Cambio. No obstante, hemos venido escuchando, desde hace treinta años, un pequeño clamor que recogen ahora los políticos en estas últimas elecciones: el pueblo quiere un cambio y los líderes lo prometen. Es posible, por esto de la genética política, que el pueblo muy pobre no es que quiere un cambio (por aquello de la tortilla y los frijoles) pero sí siente que vive en una sociedad injusta que no distribuye cristianamente el pan que Dios ha dado para todos por igual.

Ese pueblo marginado comienza a pensar que esa realidad debe cambiar y responde a la conciencia de su propia necesidad; o sea, que a él la sociedad en que vive lo trata de manera injusta.

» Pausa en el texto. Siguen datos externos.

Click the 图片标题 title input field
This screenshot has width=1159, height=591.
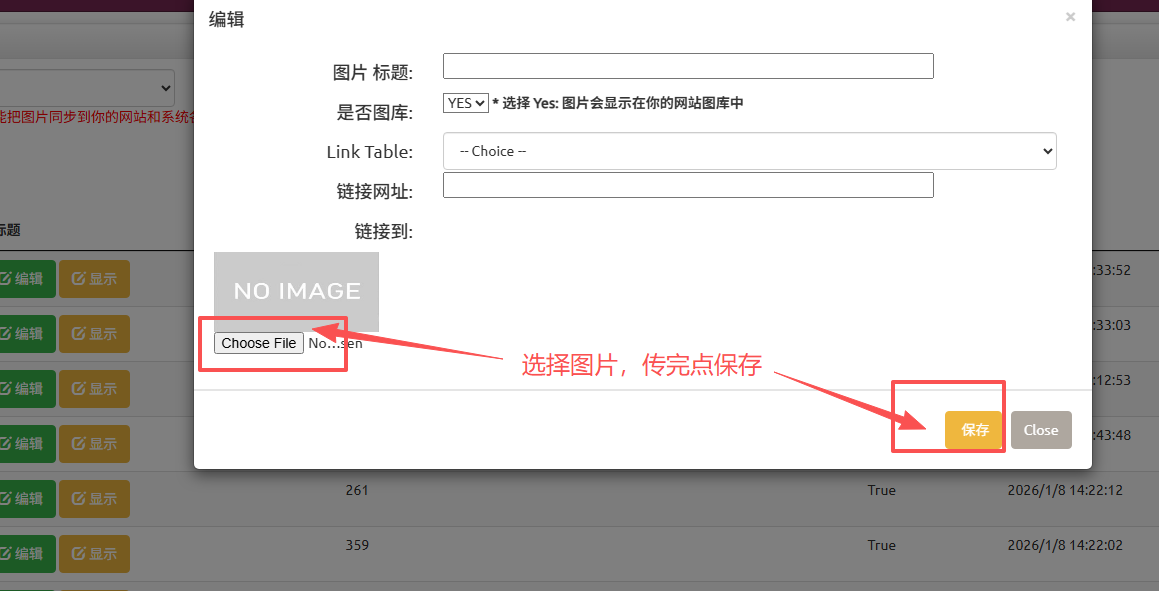(688, 65)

Es el aviso de que puede suceder lo que nadie quiere que suceda.

En estas elecciones, un campesino le preguntó a un político: “¿Cuál es el cambio que usted está proponiendo?”. Fue cuando el político, por primera vez, se enteró de que no tenía ni idea. ¿Cuál cambio?

Si no queremos que la mirada de protesta del hambriento se transforme en hechos concretos, reunámonos armoniosamente para contestar la pregunta del campesino. Pienso que la capacidad de resistencia de nuestra sociedad está llegando a un punto extremo. La idea del pacto nacional debe recogerse de inmediato y prescindir de reclamos partidarios: “No te ayudo porque vos nunca me has ayudado y solo recibí el insulto cuando yo estaba gobernando”.

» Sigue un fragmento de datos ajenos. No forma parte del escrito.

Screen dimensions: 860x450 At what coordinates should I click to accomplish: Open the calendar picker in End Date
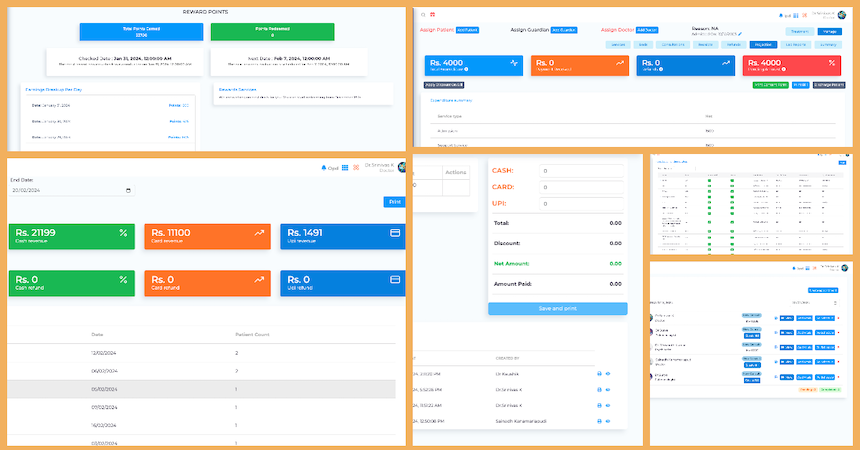[128, 190]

Cuando escuchamos esta expresión frente a la gran crisis económica y social que estamos padeciendo, debemos recordar el pensamiento que, al parecer, expuso Churchil: “La diferencia entre un político y un estadista está en que el primero solo piensa en las próximas elecciones y el segundo en las próximas generaciones”.

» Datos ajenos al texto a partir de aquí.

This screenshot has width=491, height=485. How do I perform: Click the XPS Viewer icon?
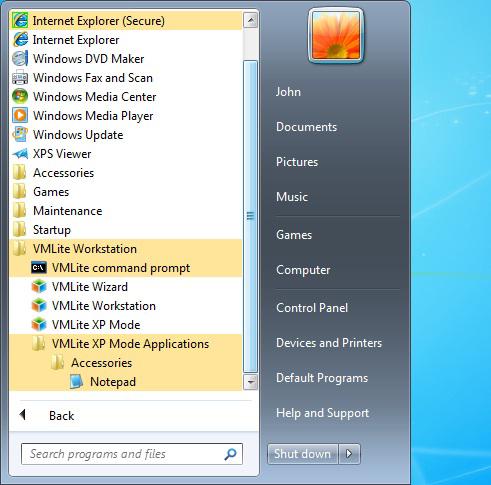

Sin divisiones. Si el gobierno entrante no puede llevar a cabo sus labores en solitario, porque será débil, la respuesta patriótica es: ayudémoslo, extendámosle la mano y logremos un pacto nacional para resolver los grandes problemas sociales de este país.

“No vengamos con reclamos torpes –me dijo recientemente una buena amiga– olvidemos la ofensas, porque es tiempo de construir, otra vez, una patria para todos. Pensemos seriamente en los pobres y en la forma de solucionar todas sus apremiantes necesidades”.

Algo varió en estas elecciones y es la conciencia general del cambio. Debemos contestar la pregunta del campesino: “¿Cuál cambio?”; el de nuestra propia conciencia que nos está indicando, desde hace mucho tiempo, que un demócrata, como un religioso de verdad, nunca puede estar de acuerdo con una sociedad dividida en ricos muy ricos y en pobres muy pobres. Nos han dado un golpe suave, pero certero al corazón.

Nuestra democracia no puede permitir ya más una miseria ampliamente difundida y creciente. Esto es lo que está sucediendo. La que se inicia es otra política, la del olvido de las ofensas y la del abrazo solidario y fraternal. Comencemos a pensar en las próximas generaciones.